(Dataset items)

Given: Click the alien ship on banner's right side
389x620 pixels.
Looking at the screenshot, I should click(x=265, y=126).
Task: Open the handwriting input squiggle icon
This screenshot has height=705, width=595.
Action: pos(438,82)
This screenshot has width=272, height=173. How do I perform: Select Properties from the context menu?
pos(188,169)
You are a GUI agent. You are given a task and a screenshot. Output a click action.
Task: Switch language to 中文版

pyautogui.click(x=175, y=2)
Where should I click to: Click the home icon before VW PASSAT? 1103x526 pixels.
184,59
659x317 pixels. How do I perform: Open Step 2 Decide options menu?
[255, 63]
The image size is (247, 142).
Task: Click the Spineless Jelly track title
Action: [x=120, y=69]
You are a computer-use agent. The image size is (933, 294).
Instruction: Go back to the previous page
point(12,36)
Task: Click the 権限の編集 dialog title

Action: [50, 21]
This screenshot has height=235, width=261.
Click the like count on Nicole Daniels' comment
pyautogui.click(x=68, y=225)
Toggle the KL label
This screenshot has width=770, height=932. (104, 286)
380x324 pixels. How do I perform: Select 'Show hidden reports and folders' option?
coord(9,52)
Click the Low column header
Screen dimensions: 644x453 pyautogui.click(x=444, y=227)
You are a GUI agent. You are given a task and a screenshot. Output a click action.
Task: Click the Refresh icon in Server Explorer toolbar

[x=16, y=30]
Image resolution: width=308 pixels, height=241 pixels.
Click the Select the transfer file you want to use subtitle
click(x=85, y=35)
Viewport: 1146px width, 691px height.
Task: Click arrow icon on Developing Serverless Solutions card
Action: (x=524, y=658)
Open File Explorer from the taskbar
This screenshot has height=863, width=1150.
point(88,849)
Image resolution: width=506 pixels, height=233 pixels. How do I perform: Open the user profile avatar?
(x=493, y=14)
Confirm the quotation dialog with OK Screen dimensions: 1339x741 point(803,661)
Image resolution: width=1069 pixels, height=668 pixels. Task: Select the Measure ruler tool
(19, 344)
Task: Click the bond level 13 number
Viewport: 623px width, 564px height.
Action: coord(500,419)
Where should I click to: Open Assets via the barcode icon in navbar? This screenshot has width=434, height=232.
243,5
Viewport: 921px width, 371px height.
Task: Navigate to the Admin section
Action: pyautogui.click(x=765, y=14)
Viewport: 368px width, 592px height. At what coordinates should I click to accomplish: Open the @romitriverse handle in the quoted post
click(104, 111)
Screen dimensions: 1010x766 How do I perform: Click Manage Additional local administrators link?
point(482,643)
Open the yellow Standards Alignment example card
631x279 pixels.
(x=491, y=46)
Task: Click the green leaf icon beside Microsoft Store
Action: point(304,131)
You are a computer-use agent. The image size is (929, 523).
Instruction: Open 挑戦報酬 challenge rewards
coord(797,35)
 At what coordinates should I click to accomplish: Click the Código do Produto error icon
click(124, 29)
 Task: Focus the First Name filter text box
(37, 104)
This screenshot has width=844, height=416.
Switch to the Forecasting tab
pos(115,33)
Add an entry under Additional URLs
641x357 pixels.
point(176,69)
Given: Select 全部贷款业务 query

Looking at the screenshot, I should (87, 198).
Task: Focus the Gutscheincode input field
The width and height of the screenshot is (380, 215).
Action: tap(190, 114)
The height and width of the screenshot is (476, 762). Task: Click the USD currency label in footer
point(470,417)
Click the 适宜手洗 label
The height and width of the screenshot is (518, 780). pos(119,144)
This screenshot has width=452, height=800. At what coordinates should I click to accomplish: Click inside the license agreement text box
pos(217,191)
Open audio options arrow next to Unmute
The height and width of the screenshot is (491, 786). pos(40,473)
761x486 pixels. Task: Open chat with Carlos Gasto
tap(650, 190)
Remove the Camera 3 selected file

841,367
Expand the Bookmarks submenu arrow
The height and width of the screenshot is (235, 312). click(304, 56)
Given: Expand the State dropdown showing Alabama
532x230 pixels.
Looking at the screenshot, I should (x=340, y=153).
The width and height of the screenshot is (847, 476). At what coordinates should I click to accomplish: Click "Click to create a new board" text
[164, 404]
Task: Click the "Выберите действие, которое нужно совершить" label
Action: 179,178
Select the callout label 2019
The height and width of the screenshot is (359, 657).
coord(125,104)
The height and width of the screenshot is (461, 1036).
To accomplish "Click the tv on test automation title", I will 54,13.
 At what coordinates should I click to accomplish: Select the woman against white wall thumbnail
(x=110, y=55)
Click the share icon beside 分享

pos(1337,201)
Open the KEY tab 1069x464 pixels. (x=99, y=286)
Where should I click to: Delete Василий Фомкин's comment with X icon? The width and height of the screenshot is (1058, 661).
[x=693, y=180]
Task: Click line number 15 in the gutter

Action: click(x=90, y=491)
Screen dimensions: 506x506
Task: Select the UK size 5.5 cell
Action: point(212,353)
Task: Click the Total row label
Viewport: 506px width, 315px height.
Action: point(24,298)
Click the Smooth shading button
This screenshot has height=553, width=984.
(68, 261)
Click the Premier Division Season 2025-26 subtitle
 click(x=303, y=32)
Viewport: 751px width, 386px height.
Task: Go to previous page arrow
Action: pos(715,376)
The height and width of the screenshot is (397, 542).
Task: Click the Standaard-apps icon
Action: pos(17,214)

▶ Problem details
In the data, find how many lines hold the string "computer", and answer with the number only.

▶ Solution to this exercise
2